### Pasaje citado
┌──

Durante su enfermedad, trajimos a nuestra casa a las dos niñas pequeñas, la
mayor de la cuales no tenía todavía seis años. Yo me encargaba de cuidarlas
durante todo el día, y era para mí un auténtico placer ver con qué candor
creían todo lo que les decía. Tiene que dejar el santo bautismo en las almas un
germen muy profundo de las virtudes teologales, ya que aparecen ya desde la
infancia, y basta la esperanza de los bienes futuros para hacerles aceptar los
sacrificios. Cuando quería ver a mis dos niñas haciendo buenas migas entre
ellas, en vez de prometer juguetes o bombones a la que cediese primero, les
hablaba de las recompensas eternas que el Niño Jesús daría en el cielo a los
niñitos buenos.
La mayor, cuya razón empezaba ya a despertarse, me miraba con
ojos resplandecientes de alegría, me hacía mil preguntas encantadoras sobre el
Niño Jesús y su hermoso cielo, y me prometía entusiasmada ceder siempre ante su
hermana. Y me decía que jamás en la vida olvidaría lo que la «gran señorita»,
como ella me llamaba, le había enseñado... Viendo de cerca a estas almas
inocentes, comprendí la desgracia que supone el no formarlas bien desde su
mismo despertar, cuando se asemejan a la cera blanda sobre la que se puede
dejar grabada la huella de las virtudes, pero también la huella del mal...

└──

### Datos extraídos

┌──

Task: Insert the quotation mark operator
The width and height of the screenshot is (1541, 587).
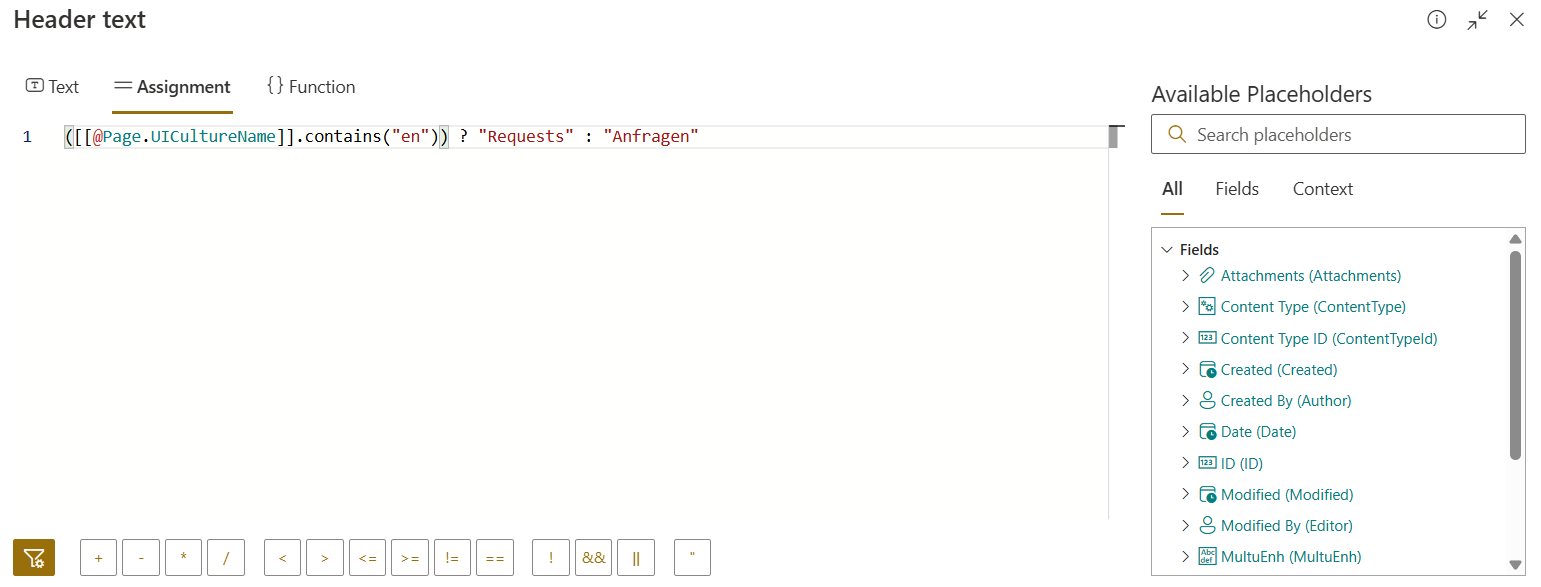Action: (692, 557)
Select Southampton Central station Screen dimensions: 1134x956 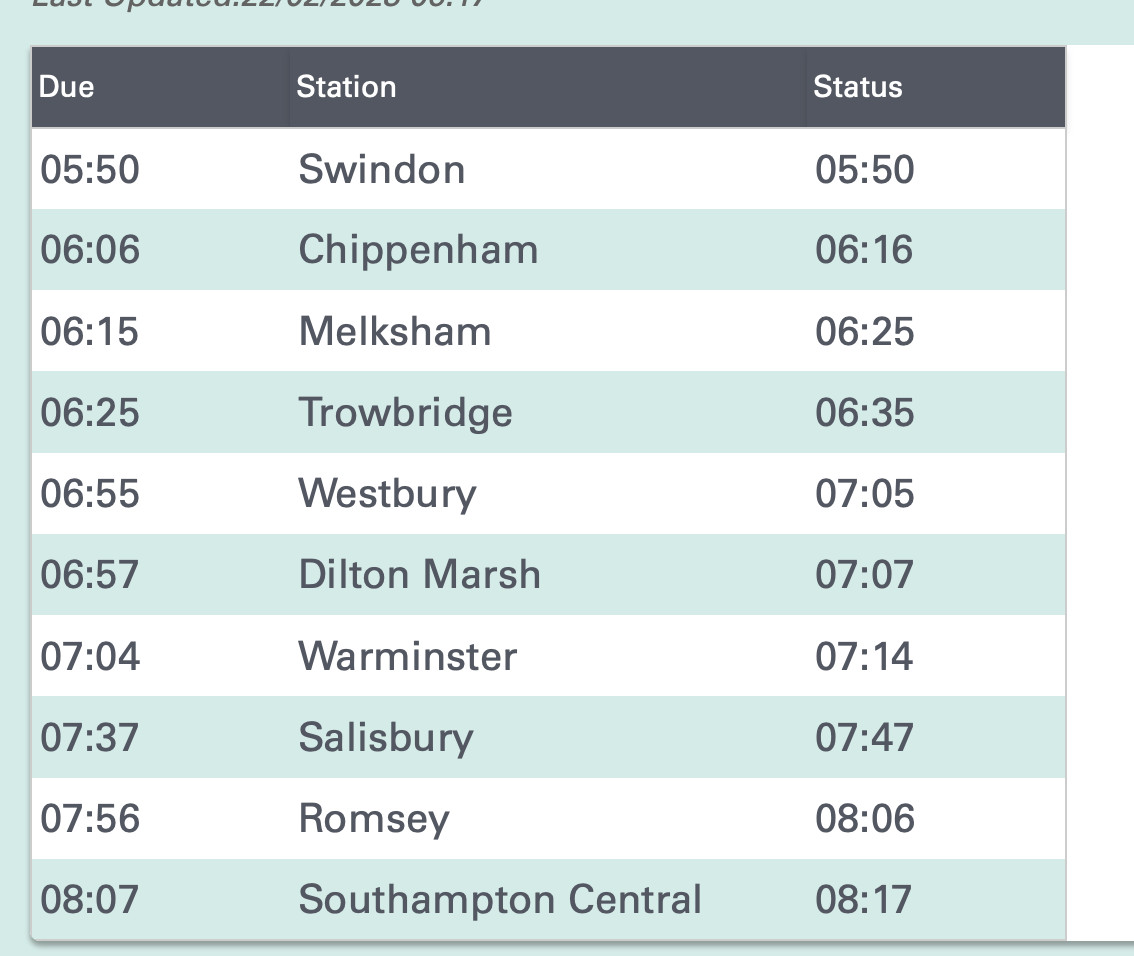[x=500, y=899]
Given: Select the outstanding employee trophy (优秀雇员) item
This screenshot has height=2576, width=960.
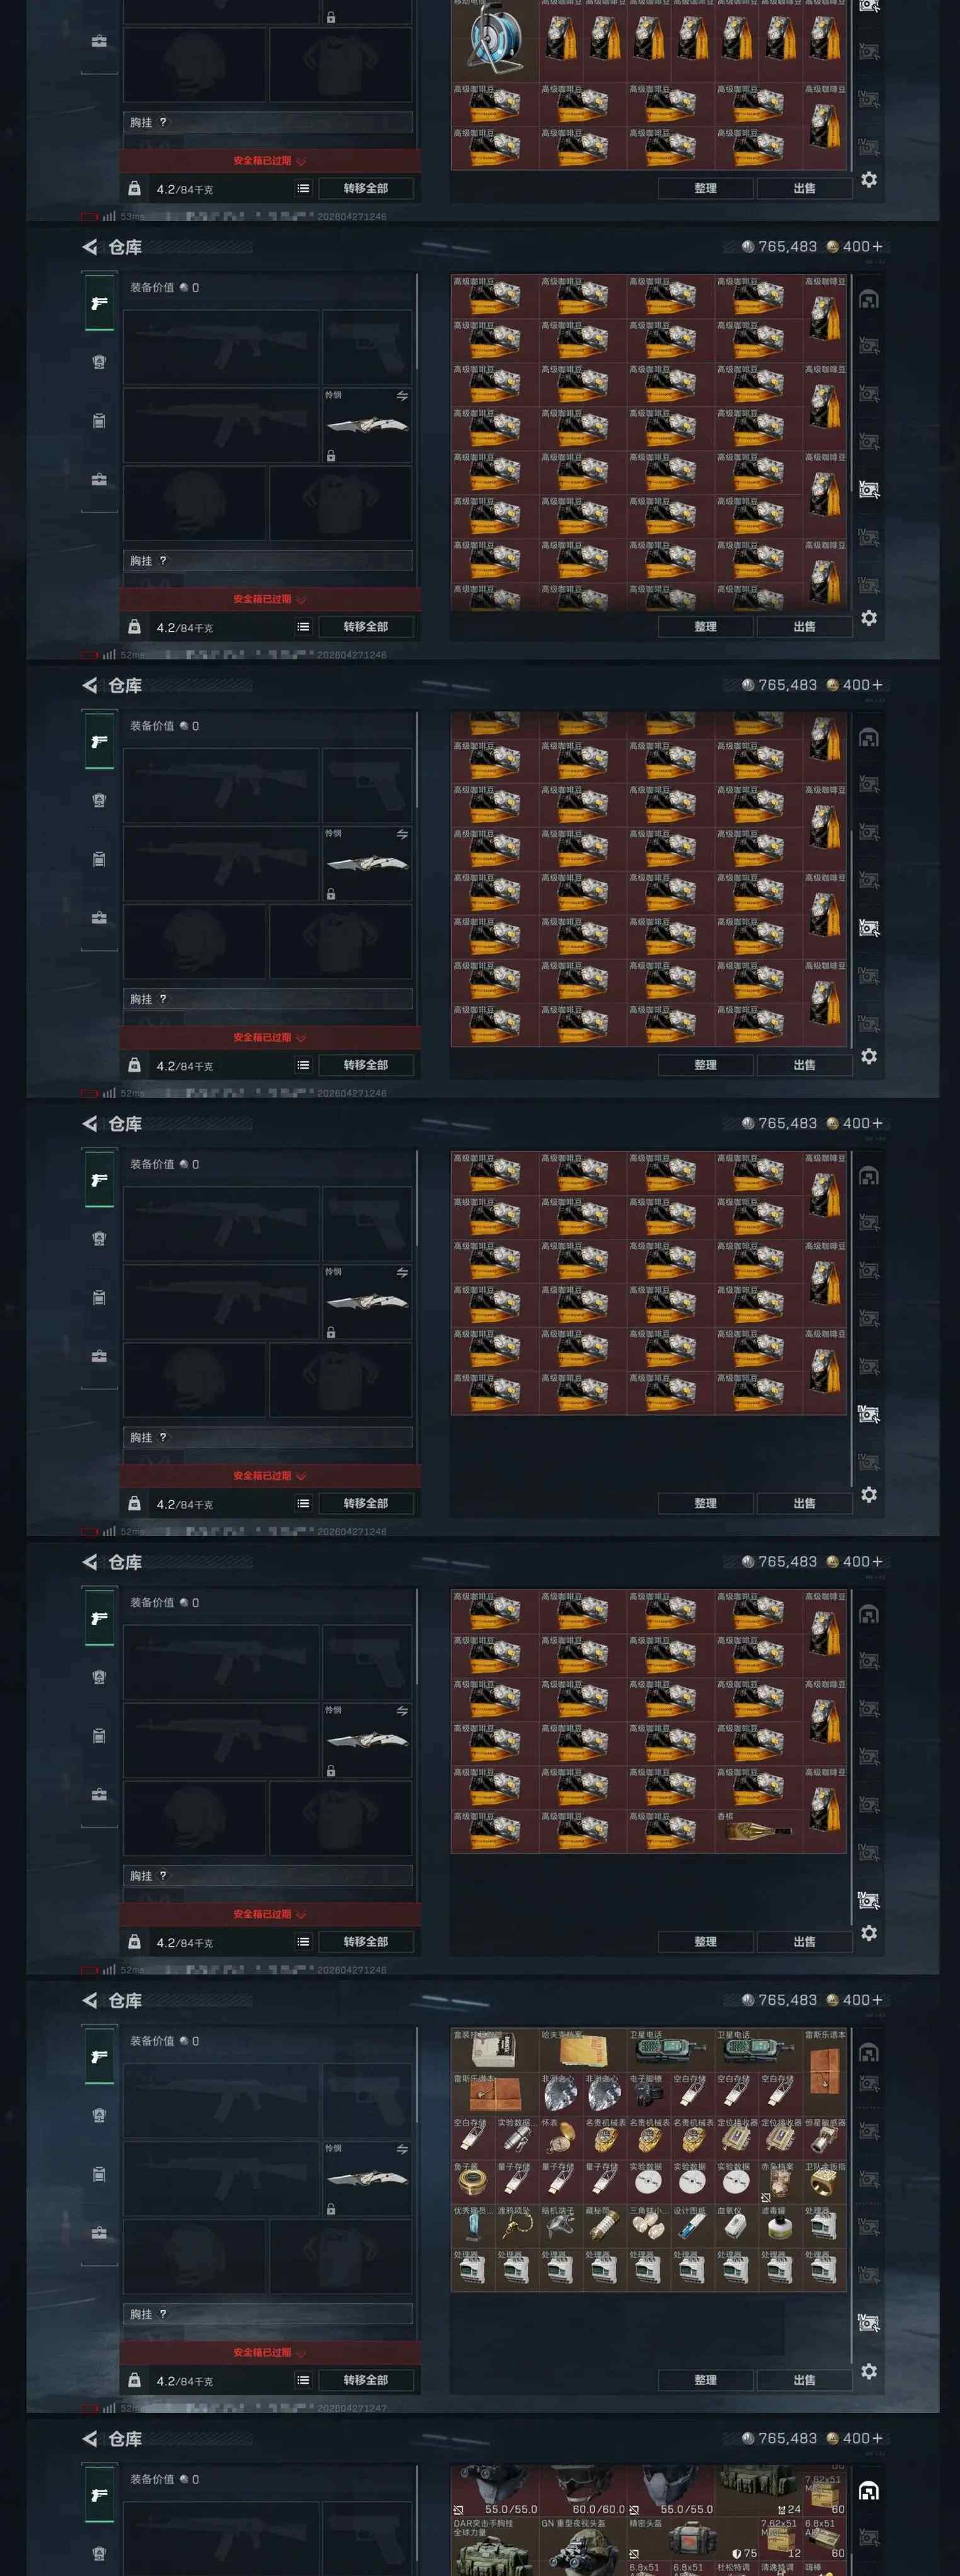Looking at the screenshot, I should click(473, 2225).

└──

### Explora el material
**A)** Resume el pasaje citado en dos oraciones.
**B)** Reproduce el pasaje citado desde "La mayor, cuya" hasta "huella del mal...", ambos incluidos, cambiando "cera blanda" por "arcilla húmeda".

### Soluciones
**A)** Quien narra cuida a dos niñas pequeñas y, para que se lleven bien, les habla de las recompensas eternas que el Niño Jesús dará en el cielo a los niños buenos. La mayor promete con entusiasmo ceder siempre ante su hermana, y al ver de cerca a estas almas inocentes quien narra comprende la desgracia de no formarlas bien desde su despertar, cuando se asemejan a la cera blanda.

**B)**
La mayor, cuya razón empezaba ya a despertarse, me miraba con
ojos resplandecientes de alegría, me hacía mil preguntas encantadoras sobre el
Niño Jesús y su hermoso cielo, y me prometía entusiasmada ceder siempre ante su
hermana. Y me decía que jamás en la vida olvidaría lo que la «gran señorita»,
como ella me llamaba, le había enseñado... Viendo de cerca a estas almas
inocentes, comprendí la desgracia que supone el no formarlas bien desde su
mismo despertar, cuando se asemejan a la arcilla húmeda sobre la que se puede
dejar grabada la huella de las virtudes, pero también la huella del mal...